## [WHAT YOU WILL DO]
Copy out each of the following lines word for word, with nothing changed.

(Stored lines from a collection)

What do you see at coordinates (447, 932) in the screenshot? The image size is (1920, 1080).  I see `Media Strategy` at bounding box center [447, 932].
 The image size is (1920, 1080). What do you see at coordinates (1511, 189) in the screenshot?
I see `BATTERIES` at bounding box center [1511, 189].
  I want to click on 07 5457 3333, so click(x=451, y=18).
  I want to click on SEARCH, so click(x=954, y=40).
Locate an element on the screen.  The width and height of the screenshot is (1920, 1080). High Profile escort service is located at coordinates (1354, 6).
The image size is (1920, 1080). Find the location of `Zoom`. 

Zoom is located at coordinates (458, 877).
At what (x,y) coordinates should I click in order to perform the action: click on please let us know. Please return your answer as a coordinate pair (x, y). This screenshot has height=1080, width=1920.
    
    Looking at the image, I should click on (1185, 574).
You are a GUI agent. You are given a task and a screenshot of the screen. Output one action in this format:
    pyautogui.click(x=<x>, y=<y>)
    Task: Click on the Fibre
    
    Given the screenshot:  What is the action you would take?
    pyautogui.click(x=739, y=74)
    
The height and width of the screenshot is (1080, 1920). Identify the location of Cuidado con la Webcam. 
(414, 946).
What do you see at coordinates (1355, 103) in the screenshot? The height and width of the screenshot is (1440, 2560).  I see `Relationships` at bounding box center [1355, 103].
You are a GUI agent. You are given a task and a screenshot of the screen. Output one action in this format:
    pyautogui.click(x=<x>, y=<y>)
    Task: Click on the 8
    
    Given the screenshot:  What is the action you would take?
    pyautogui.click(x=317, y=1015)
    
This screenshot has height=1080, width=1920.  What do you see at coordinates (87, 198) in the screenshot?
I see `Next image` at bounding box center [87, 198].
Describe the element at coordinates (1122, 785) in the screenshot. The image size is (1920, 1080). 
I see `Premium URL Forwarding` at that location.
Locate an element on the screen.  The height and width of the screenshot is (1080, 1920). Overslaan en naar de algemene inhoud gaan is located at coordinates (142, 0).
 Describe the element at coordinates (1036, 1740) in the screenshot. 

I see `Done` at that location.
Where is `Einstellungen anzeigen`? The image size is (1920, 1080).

## [WORKED SOLUTION]
What do you see at coordinates (447, 932) in the screenshot? The image size is (1920, 1080).  I see `Media Strategy` at bounding box center [447, 932].
 The image size is (1920, 1080). What do you see at coordinates (1511, 189) in the screenshot?
I see `BATTERIES` at bounding box center [1511, 189].
  I want to click on 07 5457 3333, so click(x=451, y=18).
  I want to click on SEARCH, so click(x=954, y=40).
Locate an element on the screen.  The width and height of the screenshot is (1920, 1080). High Profile escort service is located at coordinates (1354, 6).
The image size is (1920, 1080). Find the location of `Zoom`. 

Zoom is located at coordinates (458, 877).
At what (x,y) coordinates should I click in order to perform the action: click on please let us know. Please return your answer as a coordinate pair (x, y). This screenshot has height=1080, width=1920.
    
    Looking at the image, I should click on (1185, 574).
You are a GUI agent. You are given a task and a screenshot of the screen. Output one action in this format:
    pyautogui.click(x=<x>, y=<y>)
    Task: Click on the Fibre
    
    Given the screenshot:  What is the action you would take?
    pyautogui.click(x=739, y=74)
    
The height and width of the screenshot is (1080, 1920). Identify the location of Cuidado con la Webcam. 
(414, 946).
What do you see at coordinates (1355, 103) in the screenshot? The height and width of the screenshot is (1440, 2560).  I see `Relationships` at bounding box center [1355, 103].
You are a GUI agent. You are given a task and a screenshot of the screen. Output one action in this format:
    pyautogui.click(x=<x>, y=<y>)
    Task: Click on the 8
    
    Given the screenshot:  What is the action you would take?
    pyautogui.click(x=317, y=1015)
    
This screenshot has height=1080, width=1920.  What do you see at coordinates (87, 198) in the screenshot?
I see `Next image` at bounding box center [87, 198].
Describe the element at coordinates (1122, 785) in the screenshot. The image size is (1920, 1080). 
I see `Premium URL Forwarding` at that location.
Locate an element on the screen.  The height and width of the screenshot is (1080, 1920). Overslaan en naar de algemene inhoud gaan is located at coordinates (142, 0).
 Describe the element at coordinates (1036, 1740) in the screenshot. 

I see `Done` at that location.
Where is `Einstellungen anzeigen`? The image size is (1920, 1080).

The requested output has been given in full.